Entries supplied

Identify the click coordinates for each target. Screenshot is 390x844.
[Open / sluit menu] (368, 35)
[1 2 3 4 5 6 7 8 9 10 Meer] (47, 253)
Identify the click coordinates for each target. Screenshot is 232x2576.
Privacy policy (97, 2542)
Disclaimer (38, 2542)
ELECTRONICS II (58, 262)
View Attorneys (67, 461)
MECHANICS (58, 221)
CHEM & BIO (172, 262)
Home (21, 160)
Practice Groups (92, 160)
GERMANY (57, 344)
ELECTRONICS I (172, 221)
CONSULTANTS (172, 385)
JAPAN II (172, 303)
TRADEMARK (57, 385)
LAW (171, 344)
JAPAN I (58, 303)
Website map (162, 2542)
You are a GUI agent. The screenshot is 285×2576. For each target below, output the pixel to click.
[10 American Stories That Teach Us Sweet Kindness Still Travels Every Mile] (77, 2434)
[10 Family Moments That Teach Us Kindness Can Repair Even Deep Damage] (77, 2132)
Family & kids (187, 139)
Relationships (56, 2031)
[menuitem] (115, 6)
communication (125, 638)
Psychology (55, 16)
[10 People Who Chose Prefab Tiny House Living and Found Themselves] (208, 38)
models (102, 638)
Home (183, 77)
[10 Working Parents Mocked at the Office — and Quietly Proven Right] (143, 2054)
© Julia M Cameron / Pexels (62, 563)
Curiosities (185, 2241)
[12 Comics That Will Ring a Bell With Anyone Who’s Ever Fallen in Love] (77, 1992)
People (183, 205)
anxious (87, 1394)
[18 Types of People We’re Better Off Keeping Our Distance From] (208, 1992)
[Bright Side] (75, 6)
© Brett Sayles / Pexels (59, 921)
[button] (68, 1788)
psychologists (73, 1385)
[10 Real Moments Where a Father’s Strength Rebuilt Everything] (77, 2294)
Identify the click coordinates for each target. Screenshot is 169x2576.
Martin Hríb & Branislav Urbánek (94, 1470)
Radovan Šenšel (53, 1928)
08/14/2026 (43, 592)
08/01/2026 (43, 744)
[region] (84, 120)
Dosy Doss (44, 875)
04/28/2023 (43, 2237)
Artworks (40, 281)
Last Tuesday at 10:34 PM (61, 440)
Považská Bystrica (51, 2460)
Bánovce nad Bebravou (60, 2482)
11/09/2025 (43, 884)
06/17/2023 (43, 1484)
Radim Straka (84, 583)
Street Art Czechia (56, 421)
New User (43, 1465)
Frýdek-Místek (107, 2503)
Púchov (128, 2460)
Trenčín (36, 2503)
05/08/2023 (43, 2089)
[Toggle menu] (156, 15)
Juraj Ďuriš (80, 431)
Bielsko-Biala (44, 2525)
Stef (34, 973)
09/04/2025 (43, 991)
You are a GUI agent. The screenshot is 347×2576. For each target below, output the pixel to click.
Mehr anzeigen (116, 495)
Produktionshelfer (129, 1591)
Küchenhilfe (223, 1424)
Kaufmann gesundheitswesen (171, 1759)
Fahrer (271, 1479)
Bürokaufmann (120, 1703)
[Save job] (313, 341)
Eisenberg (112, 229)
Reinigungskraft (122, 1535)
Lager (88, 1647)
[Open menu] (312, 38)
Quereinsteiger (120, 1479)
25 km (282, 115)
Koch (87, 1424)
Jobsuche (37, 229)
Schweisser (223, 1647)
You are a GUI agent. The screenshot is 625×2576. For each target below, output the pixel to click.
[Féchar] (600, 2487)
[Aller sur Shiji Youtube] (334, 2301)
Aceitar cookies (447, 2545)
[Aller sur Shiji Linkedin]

Problem requirements
When you respond, give the whole listing again exactly as written.

Result
Identify the click coordinates for each target. Screenshot is 390x844.
[Open / sluit menu] (368, 35)
[1 2 3 4 5 6 7 8 9 10 Meer] (47, 253)
Identify the click coordinates for each target. Screenshot is 232x2576.
Privacy policy (97, 2542)
Disclaimer (38, 2542)
ELECTRONICS II (58, 262)
View Attorneys (67, 461)
MECHANICS (58, 221)
CHEM & BIO (172, 262)
Home (21, 160)
Practice Groups (92, 160)
GERMANY (57, 344)
ELECTRONICS I (172, 221)
CONSULTANTS (172, 385)
JAPAN II (172, 303)
TRADEMARK (57, 385)
LAW (171, 344)
JAPAN I (58, 303)
Website map (162, 2542)
You are a GUI agent. The screenshot is 285×2576. For each target below, output the pixel to click.
[10 American Stories That Teach Us Sweet Kindness Still Travels Every Mile] (77, 2434)
[10 Family Moments That Teach Us Kindness Can Repair Even Deep Damage] (77, 2132)
Family & kids (187, 139)
Relationships (56, 2031)
[menuitem] (115, 6)
communication (125, 638)
Psychology (55, 16)
[10 People Who Chose Prefab Tiny House Living and Found Themselves] (208, 38)
models (102, 638)
Home (183, 77)
[10 Working Parents Mocked at the Office — and Quietly Proven Right] (143, 2054)
© Julia M Cameron / Pexels (62, 563)
Curiosities (185, 2241)
[12 Comics That Will Ring a Bell With Anyone Who’s Ever Fallen in Love] (77, 1992)
People (183, 205)
anxious (87, 1394)
[18 Types of People We’re Better Off Keeping Our Distance From] (208, 1992)
[Bright Side] (75, 6)
© Brett Sayles / Pexels (59, 921)
[button] (68, 1788)
psychologists (73, 1385)
[10 Real Moments Where a Father’s Strength Rebuilt Everything] (77, 2294)
Identify the click coordinates for each target. Screenshot is 169x2576.
Martin Hríb & Branislav Urbánek (94, 1470)
Radovan Šenšel (53, 1928)
08/14/2026 (43, 592)
08/01/2026 (43, 744)
[region] (84, 120)
Dosy Doss (44, 875)
04/28/2023 (43, 2237)
Artworks (40, 281)
Last Tuesday at 10:34 PM (61, 440)
Považská Bystrica (51, 2460)
Bánovce nad Bebravou (60, 2482)
11/09/2025 (43, 884)
06/17/2023 (43, 1484)
Radim Straka (84, 583)
Street Art Czechia (56, 421)
New User (43, 1465)
Frýdek-Místek (107, 2503)
Púchov (128, 2460)
Trenčín (36, 2503)
05/08/2023 (43, 2089)
[Toggle menu] (156, 15)
Juraj Ďuriš (80, 431)
Bielsko-Biala (44, 2525)
Stef (34, 973)
09/04/2025 (43, 991)
You are a GUI agent. The screenshot is 347×2576. For each target below, output the pixel to click.
Mehr anzeigen (116, 495)
Produktionshelfer (129, 1591)
Küchenhilfe (223, 1424)
Kaufmann gesundheitswesen (171, 1759)
Fahrer (271, 1479)
Bürokaufmann (120, 1703)
[Save job] (313, 341)
Eisenberg (112, 229)
Reinigungskraft (122, 1535)
Lager (88, 1647)
[Open menu] (312, 38)
Quereinsteiger (120, 1479)
25 km (282, 115)
Koch (87, 1424)
Jobsuche (37, 229)
Schweisser (223, 1647)
You are a GUI agent. The screenshot is 625×2576. For each target below, output the pixel to click.
[Féchar] (600, 2487)
[Aller sur Shiji Youtube] (334, 2301)
Aceitar cookies (447, 2545)
[Aller sur Shiji Linkedin]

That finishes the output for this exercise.